Each line at or after the one containing "Decline (691, 1729)" should be transcribed exactly, up to and including the final line of the data.

- _DATA PROVIDED_
#####

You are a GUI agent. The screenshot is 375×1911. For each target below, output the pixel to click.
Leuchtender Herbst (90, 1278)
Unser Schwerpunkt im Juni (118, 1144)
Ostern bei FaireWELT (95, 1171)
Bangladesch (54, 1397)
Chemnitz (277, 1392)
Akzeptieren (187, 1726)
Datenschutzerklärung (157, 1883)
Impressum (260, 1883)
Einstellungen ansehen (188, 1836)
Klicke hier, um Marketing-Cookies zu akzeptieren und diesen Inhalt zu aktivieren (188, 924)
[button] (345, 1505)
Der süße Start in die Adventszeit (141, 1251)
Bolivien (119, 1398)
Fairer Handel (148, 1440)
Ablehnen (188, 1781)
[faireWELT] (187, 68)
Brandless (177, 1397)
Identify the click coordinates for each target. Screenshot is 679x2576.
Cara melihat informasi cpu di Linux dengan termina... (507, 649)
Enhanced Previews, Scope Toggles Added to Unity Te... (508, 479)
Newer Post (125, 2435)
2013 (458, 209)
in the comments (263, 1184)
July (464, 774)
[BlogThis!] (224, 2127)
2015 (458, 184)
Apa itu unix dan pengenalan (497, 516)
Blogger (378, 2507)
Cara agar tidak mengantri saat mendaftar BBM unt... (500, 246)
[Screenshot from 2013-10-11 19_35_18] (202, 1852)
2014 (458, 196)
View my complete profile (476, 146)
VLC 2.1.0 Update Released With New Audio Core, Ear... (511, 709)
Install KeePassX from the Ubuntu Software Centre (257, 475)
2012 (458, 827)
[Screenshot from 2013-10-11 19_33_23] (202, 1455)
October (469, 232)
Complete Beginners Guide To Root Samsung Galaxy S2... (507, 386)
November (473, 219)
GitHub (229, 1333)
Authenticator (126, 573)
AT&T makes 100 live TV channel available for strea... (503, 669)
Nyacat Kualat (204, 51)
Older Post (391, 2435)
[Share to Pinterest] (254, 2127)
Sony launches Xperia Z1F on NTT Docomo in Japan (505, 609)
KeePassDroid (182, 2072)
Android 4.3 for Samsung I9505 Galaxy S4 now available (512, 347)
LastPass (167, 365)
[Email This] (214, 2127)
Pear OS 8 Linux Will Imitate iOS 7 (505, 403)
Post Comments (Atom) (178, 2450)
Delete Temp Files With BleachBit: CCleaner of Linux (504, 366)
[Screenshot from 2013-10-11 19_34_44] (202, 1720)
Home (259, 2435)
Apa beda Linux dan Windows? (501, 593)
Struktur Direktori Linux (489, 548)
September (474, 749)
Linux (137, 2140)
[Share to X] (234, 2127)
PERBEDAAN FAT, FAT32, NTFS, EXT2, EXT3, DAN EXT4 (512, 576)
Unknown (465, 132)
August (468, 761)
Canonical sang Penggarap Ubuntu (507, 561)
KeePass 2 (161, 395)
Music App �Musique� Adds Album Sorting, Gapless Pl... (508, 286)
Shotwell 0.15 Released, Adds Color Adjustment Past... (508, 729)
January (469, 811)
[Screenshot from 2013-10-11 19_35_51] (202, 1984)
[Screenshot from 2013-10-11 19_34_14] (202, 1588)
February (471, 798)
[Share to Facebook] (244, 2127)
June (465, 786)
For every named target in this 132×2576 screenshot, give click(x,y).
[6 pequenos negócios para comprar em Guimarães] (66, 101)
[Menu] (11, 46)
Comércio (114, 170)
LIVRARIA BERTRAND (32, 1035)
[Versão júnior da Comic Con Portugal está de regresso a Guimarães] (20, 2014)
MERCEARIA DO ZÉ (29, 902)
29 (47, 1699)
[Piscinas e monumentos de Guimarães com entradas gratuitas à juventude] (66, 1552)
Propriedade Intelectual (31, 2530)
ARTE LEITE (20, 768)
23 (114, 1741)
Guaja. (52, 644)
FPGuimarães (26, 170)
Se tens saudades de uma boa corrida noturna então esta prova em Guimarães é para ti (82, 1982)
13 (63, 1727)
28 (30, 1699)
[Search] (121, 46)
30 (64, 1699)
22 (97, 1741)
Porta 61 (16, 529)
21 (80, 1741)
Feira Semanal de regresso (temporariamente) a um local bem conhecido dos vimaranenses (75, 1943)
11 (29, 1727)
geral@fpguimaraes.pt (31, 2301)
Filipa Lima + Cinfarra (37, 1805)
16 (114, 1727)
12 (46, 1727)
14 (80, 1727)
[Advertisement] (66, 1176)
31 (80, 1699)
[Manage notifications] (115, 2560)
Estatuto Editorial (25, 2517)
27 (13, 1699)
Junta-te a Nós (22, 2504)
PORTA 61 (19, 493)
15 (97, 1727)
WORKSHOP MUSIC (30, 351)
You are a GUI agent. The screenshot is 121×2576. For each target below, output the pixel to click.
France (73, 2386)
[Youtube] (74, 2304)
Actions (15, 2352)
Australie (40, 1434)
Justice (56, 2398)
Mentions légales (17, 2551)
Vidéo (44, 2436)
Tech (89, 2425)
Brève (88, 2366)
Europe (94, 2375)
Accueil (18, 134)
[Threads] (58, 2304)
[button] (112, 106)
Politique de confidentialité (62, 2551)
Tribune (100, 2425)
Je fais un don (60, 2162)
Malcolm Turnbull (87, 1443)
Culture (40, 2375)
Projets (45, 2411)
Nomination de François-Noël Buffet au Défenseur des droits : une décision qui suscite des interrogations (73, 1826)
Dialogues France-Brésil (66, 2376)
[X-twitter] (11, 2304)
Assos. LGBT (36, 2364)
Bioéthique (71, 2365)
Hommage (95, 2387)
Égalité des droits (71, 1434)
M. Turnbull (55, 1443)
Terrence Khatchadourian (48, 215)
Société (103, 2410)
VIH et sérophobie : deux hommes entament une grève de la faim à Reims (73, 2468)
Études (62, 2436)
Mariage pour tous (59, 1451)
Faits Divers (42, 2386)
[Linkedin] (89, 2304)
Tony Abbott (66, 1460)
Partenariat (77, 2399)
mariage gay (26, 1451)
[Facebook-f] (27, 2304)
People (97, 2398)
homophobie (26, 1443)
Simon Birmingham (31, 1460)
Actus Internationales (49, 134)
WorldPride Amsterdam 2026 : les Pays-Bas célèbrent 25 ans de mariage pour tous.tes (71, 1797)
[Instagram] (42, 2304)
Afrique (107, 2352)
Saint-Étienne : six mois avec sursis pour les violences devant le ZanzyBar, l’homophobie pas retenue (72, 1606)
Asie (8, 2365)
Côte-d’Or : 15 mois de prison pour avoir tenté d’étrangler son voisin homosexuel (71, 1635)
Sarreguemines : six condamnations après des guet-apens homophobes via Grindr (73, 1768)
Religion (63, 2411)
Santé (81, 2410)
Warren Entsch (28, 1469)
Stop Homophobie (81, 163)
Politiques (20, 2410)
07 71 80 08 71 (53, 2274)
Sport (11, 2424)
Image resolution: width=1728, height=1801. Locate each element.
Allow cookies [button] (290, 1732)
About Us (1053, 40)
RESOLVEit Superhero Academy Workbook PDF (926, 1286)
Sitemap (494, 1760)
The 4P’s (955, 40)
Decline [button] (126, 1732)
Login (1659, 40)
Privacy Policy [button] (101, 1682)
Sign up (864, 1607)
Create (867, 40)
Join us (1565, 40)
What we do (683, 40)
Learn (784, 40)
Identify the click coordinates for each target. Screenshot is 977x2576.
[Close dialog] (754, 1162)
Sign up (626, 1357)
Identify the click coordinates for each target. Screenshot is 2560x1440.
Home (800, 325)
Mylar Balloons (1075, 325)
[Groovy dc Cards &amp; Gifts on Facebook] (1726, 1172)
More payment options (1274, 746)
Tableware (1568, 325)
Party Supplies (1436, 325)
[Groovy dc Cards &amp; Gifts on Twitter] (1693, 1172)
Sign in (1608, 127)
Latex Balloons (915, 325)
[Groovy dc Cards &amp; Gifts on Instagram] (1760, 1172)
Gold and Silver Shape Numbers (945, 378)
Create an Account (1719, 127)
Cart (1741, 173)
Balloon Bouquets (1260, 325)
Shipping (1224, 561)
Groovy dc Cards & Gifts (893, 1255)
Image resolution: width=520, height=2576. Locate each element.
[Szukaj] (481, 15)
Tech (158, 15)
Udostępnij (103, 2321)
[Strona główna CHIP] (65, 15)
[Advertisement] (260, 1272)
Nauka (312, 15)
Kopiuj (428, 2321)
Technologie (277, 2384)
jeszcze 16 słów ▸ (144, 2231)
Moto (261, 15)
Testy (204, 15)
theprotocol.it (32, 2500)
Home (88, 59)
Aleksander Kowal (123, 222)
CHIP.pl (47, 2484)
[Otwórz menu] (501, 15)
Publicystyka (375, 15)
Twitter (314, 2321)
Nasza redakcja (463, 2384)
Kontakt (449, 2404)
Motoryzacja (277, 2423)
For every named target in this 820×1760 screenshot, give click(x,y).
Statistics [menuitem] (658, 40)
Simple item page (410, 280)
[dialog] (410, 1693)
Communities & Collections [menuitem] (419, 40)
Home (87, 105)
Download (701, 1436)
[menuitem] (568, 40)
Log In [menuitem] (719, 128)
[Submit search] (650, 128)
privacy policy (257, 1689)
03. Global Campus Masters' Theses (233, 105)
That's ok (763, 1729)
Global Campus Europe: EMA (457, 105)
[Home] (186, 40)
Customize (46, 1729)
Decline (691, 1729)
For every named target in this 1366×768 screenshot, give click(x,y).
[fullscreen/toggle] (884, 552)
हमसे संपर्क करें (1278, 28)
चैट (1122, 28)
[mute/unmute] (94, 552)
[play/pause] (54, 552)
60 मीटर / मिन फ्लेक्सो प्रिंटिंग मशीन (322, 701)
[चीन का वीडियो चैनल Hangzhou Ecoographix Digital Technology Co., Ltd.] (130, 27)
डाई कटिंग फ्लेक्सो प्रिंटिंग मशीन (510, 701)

#####

- _SOLVED PROBLEM_
Decline (691, 1729)
For every named target in this 1366×768 screenshot, give click(x,y).
[fullscreen/toggle] (884, 552)
हमसे संपर्क करें (1278, 28)
चैट (1122, 28)
[mute/unmute] (94, 552)
[play/pause] (54, 552)
60 मीटर / मिन फ्लेक्सो प्रिंटिंग मशीन (322, 701)
[चीन का वीडियो चैनल Hangzhou Ecoographix Digital Technology Co., Ltd.] (130, 27)
डाई कटिंग फ्लेक्सो प्रिंटिंग मशीन (510, 701)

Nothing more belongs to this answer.